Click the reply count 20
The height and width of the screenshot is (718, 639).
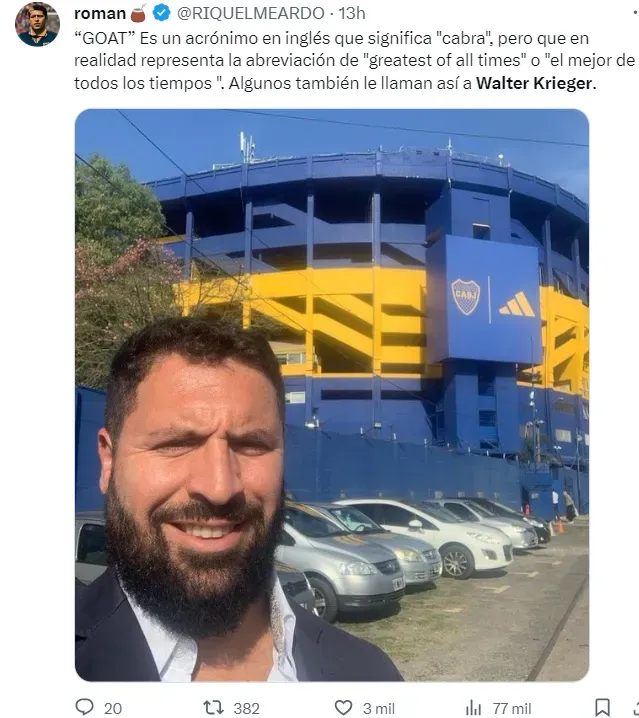coord(113,708)
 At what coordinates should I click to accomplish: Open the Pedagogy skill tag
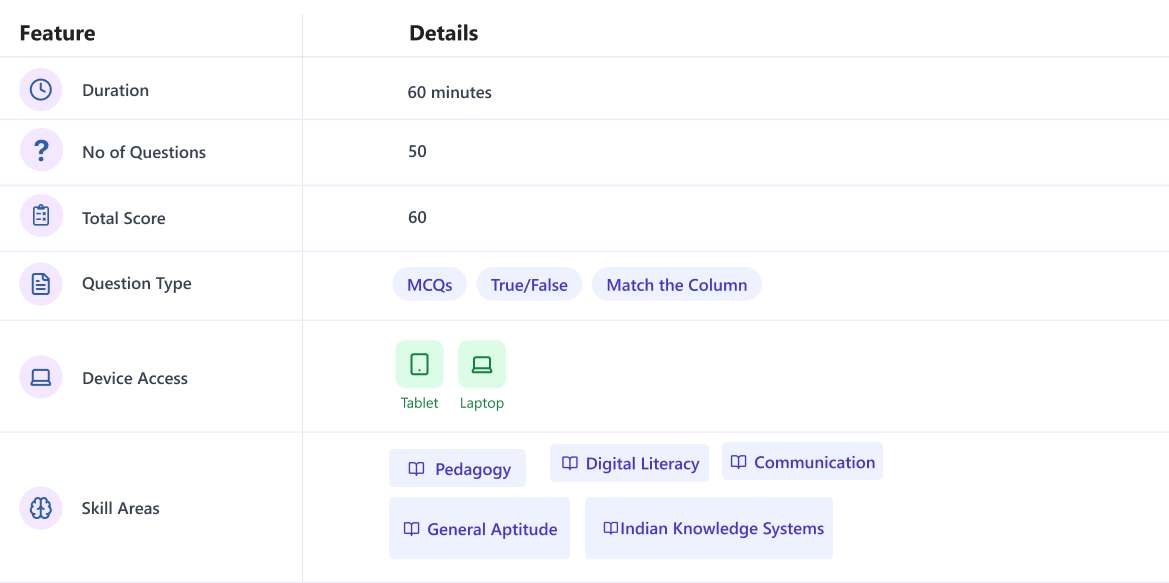458,469
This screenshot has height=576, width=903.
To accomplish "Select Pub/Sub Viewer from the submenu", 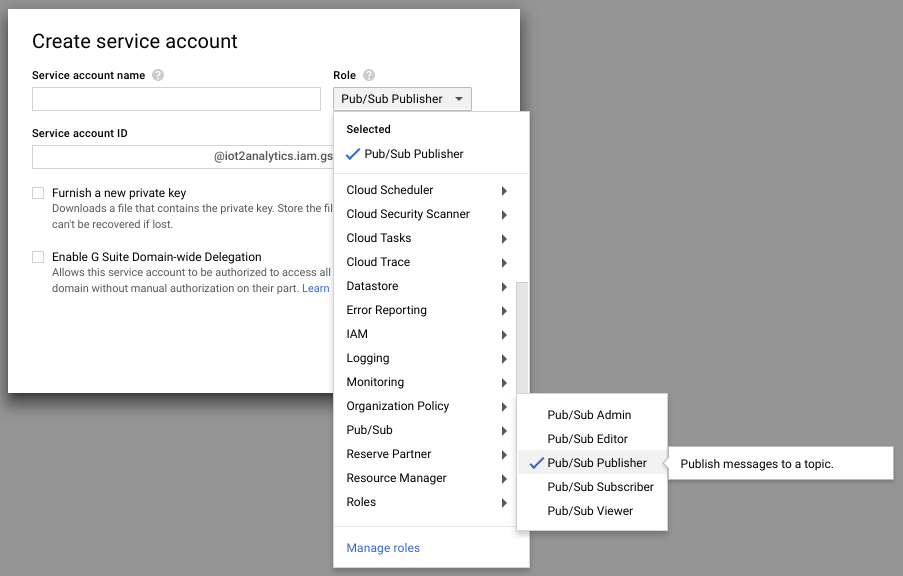I will point(590,511).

Given task:
Show every line of the records that contains the string "width", matching case exactly.

Exercise output:
The height and width of the screenshot is (718, 639).
This screenshot has height=576, width=903.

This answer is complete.